§ Required work
Using the records below, write out the line with "This screenshot has height=608, width=1080." and each line after it through the final one, exactly, and only those.

* * *

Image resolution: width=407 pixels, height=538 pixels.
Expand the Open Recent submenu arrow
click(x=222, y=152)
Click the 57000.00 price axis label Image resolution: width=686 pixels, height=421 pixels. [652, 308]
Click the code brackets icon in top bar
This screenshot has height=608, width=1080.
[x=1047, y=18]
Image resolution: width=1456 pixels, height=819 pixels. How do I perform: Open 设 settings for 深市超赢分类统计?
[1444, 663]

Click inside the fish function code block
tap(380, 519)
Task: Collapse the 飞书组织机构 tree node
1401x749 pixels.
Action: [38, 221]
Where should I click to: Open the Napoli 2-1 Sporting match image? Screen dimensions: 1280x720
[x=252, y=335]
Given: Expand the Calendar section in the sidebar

* * *

§ Exercise response
This screenshot has height=608, width=1080.
[x=1047, y=18]
Image resolution: width=1456 pixels, height=819 pixels. How do I perform: Open 设 settings for 深市超赢分类统计?
[1444, 663]

Click inside the fish function code block
tap(380, 519)
Task: Collapse the 飞书组织机构 tree node
1401x749 pixels.
Action: [38, 221]
Where should I click to: Open the Napoli 2-1 Sporting match image? Screen dimensions: 1280x720
[x=252, y=335]
Given: Expand the Calendar section in the sidebar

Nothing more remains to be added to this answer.